PROBLEM TO WORK ON
Print every entry again, precisely as written.

Items from a dataset
# # # #

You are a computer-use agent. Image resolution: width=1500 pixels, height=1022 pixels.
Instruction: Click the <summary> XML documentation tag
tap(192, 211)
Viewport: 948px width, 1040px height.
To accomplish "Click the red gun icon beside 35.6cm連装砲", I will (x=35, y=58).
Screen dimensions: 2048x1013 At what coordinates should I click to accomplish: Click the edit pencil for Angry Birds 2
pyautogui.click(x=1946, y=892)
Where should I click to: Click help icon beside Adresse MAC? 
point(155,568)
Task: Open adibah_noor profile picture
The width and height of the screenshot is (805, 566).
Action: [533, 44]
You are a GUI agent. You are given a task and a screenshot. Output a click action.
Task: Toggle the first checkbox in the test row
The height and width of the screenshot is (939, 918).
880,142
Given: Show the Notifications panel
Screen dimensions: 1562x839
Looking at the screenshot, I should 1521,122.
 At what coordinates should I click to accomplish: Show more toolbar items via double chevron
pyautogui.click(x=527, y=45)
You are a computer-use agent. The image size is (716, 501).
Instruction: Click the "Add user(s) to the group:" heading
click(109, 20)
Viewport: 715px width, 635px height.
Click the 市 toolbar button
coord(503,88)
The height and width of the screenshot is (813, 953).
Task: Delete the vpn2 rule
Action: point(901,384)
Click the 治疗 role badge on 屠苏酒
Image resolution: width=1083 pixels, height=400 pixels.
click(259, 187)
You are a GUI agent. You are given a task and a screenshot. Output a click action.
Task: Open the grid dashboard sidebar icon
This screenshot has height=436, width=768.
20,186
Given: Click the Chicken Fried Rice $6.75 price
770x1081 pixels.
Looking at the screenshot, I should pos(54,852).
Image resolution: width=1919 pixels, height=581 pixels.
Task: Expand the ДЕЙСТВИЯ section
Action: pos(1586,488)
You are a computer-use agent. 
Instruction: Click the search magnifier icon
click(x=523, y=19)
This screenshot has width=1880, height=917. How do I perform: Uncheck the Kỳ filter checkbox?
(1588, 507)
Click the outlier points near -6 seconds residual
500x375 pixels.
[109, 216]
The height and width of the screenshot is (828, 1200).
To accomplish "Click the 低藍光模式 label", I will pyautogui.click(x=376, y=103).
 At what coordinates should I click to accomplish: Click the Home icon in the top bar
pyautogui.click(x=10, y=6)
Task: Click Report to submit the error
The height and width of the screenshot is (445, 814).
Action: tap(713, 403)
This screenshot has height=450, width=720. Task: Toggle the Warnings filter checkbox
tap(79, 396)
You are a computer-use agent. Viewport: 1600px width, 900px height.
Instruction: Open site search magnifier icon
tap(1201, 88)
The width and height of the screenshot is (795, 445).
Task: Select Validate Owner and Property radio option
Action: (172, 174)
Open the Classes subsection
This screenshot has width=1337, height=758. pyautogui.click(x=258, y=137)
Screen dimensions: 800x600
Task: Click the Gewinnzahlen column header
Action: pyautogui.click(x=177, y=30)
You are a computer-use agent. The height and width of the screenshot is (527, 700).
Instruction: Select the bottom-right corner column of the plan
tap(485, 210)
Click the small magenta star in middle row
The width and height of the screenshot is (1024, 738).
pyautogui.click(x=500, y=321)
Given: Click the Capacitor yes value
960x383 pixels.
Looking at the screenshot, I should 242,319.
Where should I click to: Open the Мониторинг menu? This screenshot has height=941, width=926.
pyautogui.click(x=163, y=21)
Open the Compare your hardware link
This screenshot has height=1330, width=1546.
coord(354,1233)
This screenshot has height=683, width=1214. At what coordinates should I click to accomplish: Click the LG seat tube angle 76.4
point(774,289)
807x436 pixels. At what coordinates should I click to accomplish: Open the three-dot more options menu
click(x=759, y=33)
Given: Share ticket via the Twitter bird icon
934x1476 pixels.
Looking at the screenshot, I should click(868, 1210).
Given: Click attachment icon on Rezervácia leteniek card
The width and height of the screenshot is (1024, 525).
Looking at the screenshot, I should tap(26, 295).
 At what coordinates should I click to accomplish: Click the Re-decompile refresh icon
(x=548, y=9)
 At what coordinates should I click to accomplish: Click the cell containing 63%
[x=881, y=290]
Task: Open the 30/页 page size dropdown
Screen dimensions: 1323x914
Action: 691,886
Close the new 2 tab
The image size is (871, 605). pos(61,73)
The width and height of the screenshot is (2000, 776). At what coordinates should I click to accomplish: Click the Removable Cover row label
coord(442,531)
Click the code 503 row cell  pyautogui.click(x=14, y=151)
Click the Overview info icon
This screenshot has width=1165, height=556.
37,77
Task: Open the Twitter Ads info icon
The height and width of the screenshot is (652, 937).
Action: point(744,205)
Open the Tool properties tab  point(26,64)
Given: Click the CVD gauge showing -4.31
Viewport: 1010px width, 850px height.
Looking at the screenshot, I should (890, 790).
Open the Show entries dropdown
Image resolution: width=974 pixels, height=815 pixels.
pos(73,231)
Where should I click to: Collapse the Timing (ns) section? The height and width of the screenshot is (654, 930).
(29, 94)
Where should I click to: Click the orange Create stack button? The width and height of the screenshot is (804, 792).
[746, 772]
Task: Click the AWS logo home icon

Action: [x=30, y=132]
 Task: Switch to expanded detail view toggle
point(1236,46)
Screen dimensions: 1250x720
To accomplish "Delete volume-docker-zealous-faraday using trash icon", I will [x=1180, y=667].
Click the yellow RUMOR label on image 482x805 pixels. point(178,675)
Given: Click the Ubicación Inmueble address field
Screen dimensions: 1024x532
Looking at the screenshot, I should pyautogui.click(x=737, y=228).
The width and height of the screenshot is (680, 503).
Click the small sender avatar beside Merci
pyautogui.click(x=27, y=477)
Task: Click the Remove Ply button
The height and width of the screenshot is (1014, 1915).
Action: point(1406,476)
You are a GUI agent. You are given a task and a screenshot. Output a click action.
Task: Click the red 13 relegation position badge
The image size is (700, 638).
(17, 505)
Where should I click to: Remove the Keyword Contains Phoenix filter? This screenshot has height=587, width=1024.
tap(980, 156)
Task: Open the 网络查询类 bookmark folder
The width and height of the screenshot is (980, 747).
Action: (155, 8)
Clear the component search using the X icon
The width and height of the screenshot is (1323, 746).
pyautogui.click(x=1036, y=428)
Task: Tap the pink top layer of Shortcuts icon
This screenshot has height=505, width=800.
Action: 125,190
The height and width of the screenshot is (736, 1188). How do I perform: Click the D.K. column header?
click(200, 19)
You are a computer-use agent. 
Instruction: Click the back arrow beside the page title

# # # #

RESULT
You are a computer-use agent. Image resolution: width=1500 pixels, height=1022 pixels.
Instruction: Click the <summary> XML documentation tag
tap(192, 211)
Viewport: 948px width, 1040px height.
To accomplish "Click the red gun icon beside 35.6cm連装砲", I will (x=35, y=58).
Screen dimensions: 2048x1013 At what coordinates should I click to accomplish: Click the edit pencil for Angry Birds 2
pyautogui.click(x=1946, y=892)
Where should I click to: Click help icon beside Adresse MAC? 
point(155,568)
Task: Open adibah_noor profile picture
The width and height of the screenshot is (805, 566).
Action: [533, 44]
You are a GUI agent. You are given a task and a screenshot. Output a click action.
Task: Toggle the first checkbox in the test row
The height and width of the screenshot is (939, 918).
880,142
Given: Show the Notifications panel
Screen dimensions: 1562x839
Looking at the screenshot, I should 1521,122.
 At what coordinates should I click to accomplish: Show more toolbar items via double chevron
pyautogui.click(x=527, y=45)
You are a computer-use agent. The image size is (716, 501).
Instruction: Click the "Add user(s) to the group:" heading
click(109, 20)
Viewport: 715px width, 635px height.
Click the 市 toolbar button
coord(503,88)
The height and width of the screenshot is (813, 953).
Task: Delete the vpn2 rule
Action: point(901,384)
Click the 治疗 role badge on 屠苏酒
Image resolution: width=1083 pixels, height=400 pixels.
click(259, 187)
You are a GUI agent. You are given a task and a screenshot. Output a click action.
Task: Open the grid dashboard sidebar icon
This screenshot has height=436, width=768.
20,186
Given: Click the Chicken Fried Rice $6.75 price
770x1081 pixels.
Looking at the screenshot, I should pos(54,852).
Image resolution: width=1919 pixels, height=581 pixels.
Task: Expand the ДЕЙСТВИЯ section
Action: pos(1586,488)
You are a computer-use agent. 
Instruction: Click the search magnifier icon
click(x=523, y=19)
This screenshot has width=1880, height=917. How do I perform: Uncheck the Kỳ filter checkbox?
(1588, 507)
Click the outlier points near -6 seconds residual
500x375 pixels.
[109, 216]
The height and width of the screenshot is (828, 1200).
To accomplish "Click the 低藍光模式 label", I will pyautogui.click(x=376, y=103).
 At what coordinates should I click to accomplish: Click the Home icon in the top bar
pyautogui.click(x=10, y=6)
Task: Click Report to submit the error
The height and width of the screenshot is (445, 814).
Action: tap(713, 403)
This screenshot has height=450, width=720. Task: Toggle the Warnings filter checkbox
tap(79, 396)
You are a computer-use agent. Viewport: 1600px width, 900px height.
Instruction: Open site search magnifier icon
tap(1201, 88)
The width and height of the screenshot is (795, 445).
Task: Select Validate Owner and Property radio option
Action: (172, 174)
Open the Classes subsection
This screenshot has width=1337, height=758. pyautogui.click(x=258, y=137)
Screen dimensions: 800x600
Task: Click the Gewinnzahlen column header
Action: pyautogui.click(x=177, y=30)
You are a computer-use agent. The height and width of the screenshot is (527, 700).
Instruction: Select the bottom-right corner column of the plan
tap(485, 210)
Click the small magenta star in middle row
The width and height of the screenshot is (1024, 738).
pyautogui.click(x=500, y=321)
Given: Click the Capacitor yes value
960x383 pixels.
Looking at the screenshot, I should 242,319.
Where should I click to: Open the Мониторинг menu? This screenshot has height=941, width=926.
pyautogui.click(x=163, y=21)
Open the Compare your hardware link
This screenshot has height=1330, width=1546.
coord(354,1233)
This screenshot has height=683, width=1214. At what coordinates should I click to accomplish: Click the LG seat tube angle 76.4
point(774,289)
807x436 pixels. At what coordinates should I click to accomplish: Open the three-dot more options menu
click(x=759, y=33)
Given: Share ticket via the Twitter bird icon
934x1476 pixels.
Looking at the screenshot, I should click(868, 1210).
Given: Click attachment icon on Rezervácia leteniek card
The width and height of the screenshot is (1024, 525).
Looking at the screenshot, I should tap(26, 295).
 At what coordinates should I click to accomplish: Click the Re-decompile refresh icon
(x=548, y=9)
 At what coordinates should I click to accomplish: Click the cell containing 63%
[x=881, y=290]
Task: Open the 30/页 page size dropdown
Screen dimensions: 1323x914
Action: 691,886
Close the new 2 tab
The image size is (871, 605). pos(61,73)
The width and height of the screenshot is (2000, 776). At what coordinates should I click to accomplish: Click the Removable Cover row label
coord(442,531)
Click the code 503 row cell  pyautogui.click(x=14, y=151)
Click the Overview info icon
This screenshot has width=1165, height=556.
37,77
Task: Open the Twitter Ads info icon
The height and width of the screenshot is (652, 937).
Action: point(744,205)
Open the Tool properties tab  point(26,64)
Given: Click the CVD gauge showing -4.31
Viewport: 1010px width, 850px height.
Looking at the screenshot, I should (890, 790).
Open the Show entries dropdown
Image resolution: width=974 pixels, height=815 pixels.
pos(73,231)
Where should I click to: Collapse the Timing (ns) section? The height and width of the screenshot is (654, 930).
(29, 94)
Where should I click to: Click the orange Create stack button? The width and height of the screenshot is (804, 792).
[746, 772]
Task: Click the AWS logo home icon

Action: [x=30, y=132]
 Task: Switch to expanded detail view toggle
point(1236,46)
Screen dimensions: 1250x720
To accomplish "Delete volume-docker-zealous-faraday using trash icon", I will [x=1180, y=667].
Click the yellow RUMOR label on image 482x805 pixels. point(178,675)
Given: Click the Ubicación Inmueble address field
Screen dimensions: 1024x532
Looking at the screenshot, I should pyautogui.click(x=737, y=228).
The width and height of the screenshot is (680, 503).
Click the small sender avatar beside Merci
pyautogui.click(x=27, y=477)
Task: Click the Remove Ply button
The height and width of the screenshot is (1014, 1915).
Action: point(1406,476)
You are a GUI agent. You are given a task and a screenshot. Output a click action.
Task: Click the red 13 relegation position badge
The image size is (700, 638).
(17, 505)
Where should I click to: Remove the Keyword Contains Phoenix filter? This screenshot has height=587, width=1024.
tap(980, 156)
Task: Open the 网络查询类 bookmark folder
The width and height of the screenshot is (980, 747).
Action: (155, 8)
Clear the component search using the X icon
The width and height of the screenshot is (1323, 746).
pyautogui.click(x=1036, y=428)
Task: Tap the pink top layer of Shortcuts icon
This screenshot has height=505, width=800.
Action: 125,190
The height and width of the screenshot is (736, 1188). How do I perform: Click the D.K. column header?
click(200, 19)
You are a computer-use agent. 
Instruction: Click the back arrow beside the page title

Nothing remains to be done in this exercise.